Morrisons’ trading a worry in ‘un-investable sector’

By Michael Stones contact

- Last updated on GMT

Morrisons faced 'a Goodnight Irene' challenge if like-for-like sales fall in the fourth quarter, warned Shore Capital
Morrisons faced 'a Goodnight Irene' challenge if like-for-like sales fall in the fourth quarter, warned Shore Capital

Related tags: Shore capital analysts, Retailing, Morrisons

Morrisons’ trading remains a worry, as the retailer enters a critical quarter in a currently “un-investable” British retail sector, warns City analyst Shore Capital, ahead of the firm’s third-quarter results to be posted this week.

Shore Capital analysts Clive Black and Darren Shirley said: “We expect Morrisons to continue to report trading that is a little short of grim following on from the very worrying minus 7.4% ex-fuel like-for-like ​[LFL] figure recorded in the first half of financial year 2014 …”

The analysts predicted Morrisons would report ex-fuel LFL sales down by between -5.5% to -6.5%. Total sales, after the contribution of new stores, were expected to be about 3–4% lower year-on-year.

Despite their prediction of poor sales, the analysts retained their forecast of a pre-tax profit for financial year 2015 of £325M compared with £719M in financial year 2013.

‘Asda's experience’

Morrisons was “entering a critical quarter”​ they added, as it will take time for the results of the new lower price trading strategy, implemented in in-store in May 2014, to take effect. “We know from Asda’s (Wal-Mart) experience that it took the best part of nine months for its more value orientated and simplified proposition to demonstrate relative and absolute performance in trading terms in 2013.”

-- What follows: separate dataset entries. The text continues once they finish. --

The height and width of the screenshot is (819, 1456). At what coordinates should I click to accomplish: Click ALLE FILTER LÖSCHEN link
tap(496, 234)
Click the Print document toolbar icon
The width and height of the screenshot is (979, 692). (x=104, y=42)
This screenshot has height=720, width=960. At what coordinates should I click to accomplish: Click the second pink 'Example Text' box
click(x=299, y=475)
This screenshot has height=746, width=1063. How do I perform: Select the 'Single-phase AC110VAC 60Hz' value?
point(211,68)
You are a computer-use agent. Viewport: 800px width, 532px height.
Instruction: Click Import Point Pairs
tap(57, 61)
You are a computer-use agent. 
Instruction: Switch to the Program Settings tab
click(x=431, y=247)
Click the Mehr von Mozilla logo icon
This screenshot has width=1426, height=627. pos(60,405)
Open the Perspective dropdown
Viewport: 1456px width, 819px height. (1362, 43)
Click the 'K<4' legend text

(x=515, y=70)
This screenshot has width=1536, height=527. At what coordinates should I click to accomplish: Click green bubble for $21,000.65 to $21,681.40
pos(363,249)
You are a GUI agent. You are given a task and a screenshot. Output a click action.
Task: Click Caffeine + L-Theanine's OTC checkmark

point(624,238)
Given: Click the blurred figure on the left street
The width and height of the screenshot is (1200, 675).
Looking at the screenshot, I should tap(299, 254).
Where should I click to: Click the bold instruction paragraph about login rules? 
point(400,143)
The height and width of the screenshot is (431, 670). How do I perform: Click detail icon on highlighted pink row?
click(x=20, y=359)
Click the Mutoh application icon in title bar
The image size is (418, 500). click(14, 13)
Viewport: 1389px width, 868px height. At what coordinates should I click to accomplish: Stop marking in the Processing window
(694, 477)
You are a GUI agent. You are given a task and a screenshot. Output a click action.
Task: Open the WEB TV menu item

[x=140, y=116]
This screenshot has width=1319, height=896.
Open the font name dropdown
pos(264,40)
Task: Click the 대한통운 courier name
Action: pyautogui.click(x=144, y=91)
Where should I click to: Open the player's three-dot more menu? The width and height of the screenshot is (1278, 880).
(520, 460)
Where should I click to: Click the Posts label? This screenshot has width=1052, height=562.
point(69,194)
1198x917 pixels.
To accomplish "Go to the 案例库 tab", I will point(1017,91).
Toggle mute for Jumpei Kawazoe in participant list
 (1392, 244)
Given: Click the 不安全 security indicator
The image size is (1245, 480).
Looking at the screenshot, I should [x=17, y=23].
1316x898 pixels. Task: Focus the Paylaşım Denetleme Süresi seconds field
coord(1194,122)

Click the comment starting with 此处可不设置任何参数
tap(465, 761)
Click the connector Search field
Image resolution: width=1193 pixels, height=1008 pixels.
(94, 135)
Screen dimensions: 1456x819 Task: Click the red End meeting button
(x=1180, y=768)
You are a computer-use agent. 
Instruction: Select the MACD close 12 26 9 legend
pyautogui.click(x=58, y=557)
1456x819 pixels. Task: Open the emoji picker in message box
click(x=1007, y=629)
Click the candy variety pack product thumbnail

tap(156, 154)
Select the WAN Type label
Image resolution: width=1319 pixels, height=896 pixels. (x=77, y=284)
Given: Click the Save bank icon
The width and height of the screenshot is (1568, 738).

Chairman-designate Andrew Higginson faced the challenge of how to replace the retailer’s sustained decline and misfortune with better trading and prospects. Failing that, the retailer – one of the country’s leading forces for progression and growth in the supermarket segment – will become “part of a new middle-ground that more entrepreneurial and powerful retailers feed off for some time”.

Sales must improve if forecasts are to be met. This will be helped by a favourable comparative of -5.6% for the fourth quarter of financial year 2013 and -2.5% for same period of 2012.

“Accordingly, it would be tantamount to ‘Goodnight Irene’ if Morrison’s reported another fall in LFL sales in Q4 against such comparatives with all of the investment in price and associated initiatives in tow.”

‘Tantamount to ‘Goodnight Irene’

Morrisons’ woes underlined the point that the sector amounts to “little more than a motorway car crash for investors”,​ said Black and Shirley. “As such, we suggest that said investors read the warnings signs and still steer clear of British superstores for now.”

But they added that supermarket retailing may be approaching its nadir, particularly if next year results in stronger UK consumer demand, aided by favourable comparatives, lower motor fuel prices and robust employment.

Shore Capital retained its ‘hold’ advice on Morrisons’ stock.

The retailer will issue its third quarter trading results for its financial year 2015 on Thursday November 6.

Meanwhile, Morrisons’ former treasurer and head of tax Paul Coyle has appeared at Harrogate Magistrates’ Court on two counts of insider trading​.

The charges refer to trading in Ocado shares between February and May 2013. The two firms launched a £200M distribution deal in May last year.

Coyle, aged 50, was bailed to appear at York Crown Court on November 24.